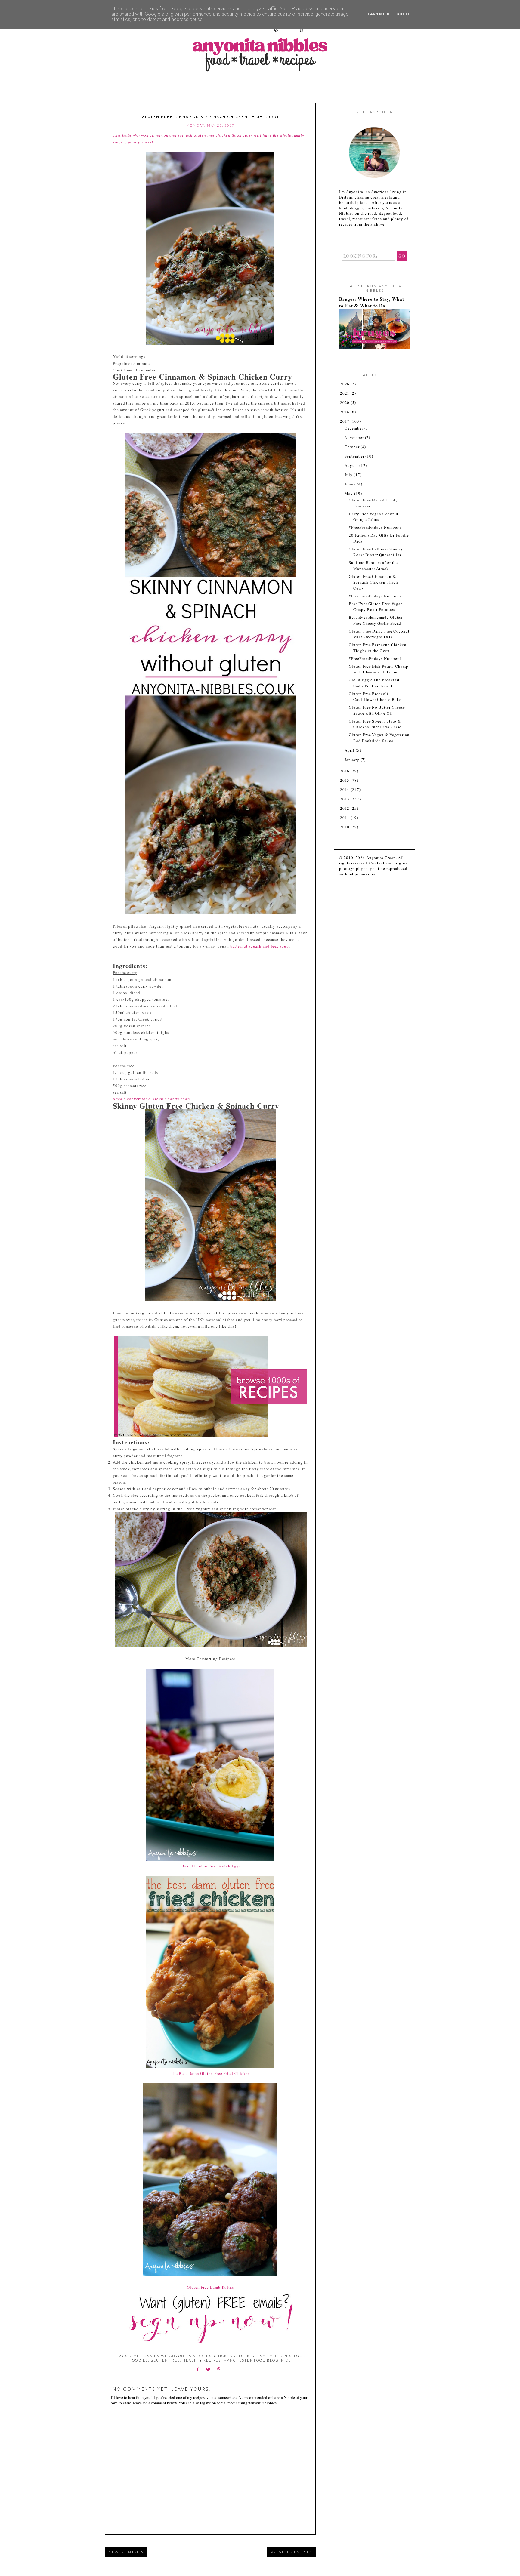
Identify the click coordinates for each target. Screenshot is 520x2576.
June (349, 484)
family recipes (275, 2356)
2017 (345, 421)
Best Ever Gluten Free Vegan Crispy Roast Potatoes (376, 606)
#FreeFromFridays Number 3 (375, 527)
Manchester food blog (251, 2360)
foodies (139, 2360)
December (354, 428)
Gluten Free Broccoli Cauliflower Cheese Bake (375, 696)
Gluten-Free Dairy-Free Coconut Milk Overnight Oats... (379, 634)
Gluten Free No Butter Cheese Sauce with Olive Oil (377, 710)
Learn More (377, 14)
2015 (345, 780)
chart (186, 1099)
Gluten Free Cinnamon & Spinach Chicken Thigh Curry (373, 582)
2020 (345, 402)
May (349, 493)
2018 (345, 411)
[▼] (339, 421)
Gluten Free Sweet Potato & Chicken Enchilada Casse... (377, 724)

• [PROBLEM DETAILS] Retype every record as it stands. None of the pictures should appear.

• [RESPONSE TO THE EXERCISE]
Identify the click coordinates for each target. Screenshot is 520x2576.
June (349, 484)
family recipes (275, 2356)
2017 (345, 421)
Best Ever Gluten Free Vegan Crispy Roast Potatoes (376, 606)
#FreeFromFridays Number 3 (375, 527)
Manchester food blog (251, 2360)
foodies (139, 2360)
December (354, 428)
Gluten Free Broccoli Cauliflower Cheese Bake (375, 696)
Gluten-Free Dairy-Free Coconut Milk Overnight Oats... (379, 634)
Gluten Free No Butter Cheese Sauce with Olive Oil (377, 710)
Learn More (377, 14)
2015 (345, 780)
chart (186, 1099)
Gluten Free Cinnamon & Spinach Chicken Thigh Curry (373, 582)
2020 (345, 402)
May (349, 493)
2018 (345, 411)
[▼] (339, 421)
Gluten Free Sweet Potato & Chicken Enchilada Casse... (377, 724)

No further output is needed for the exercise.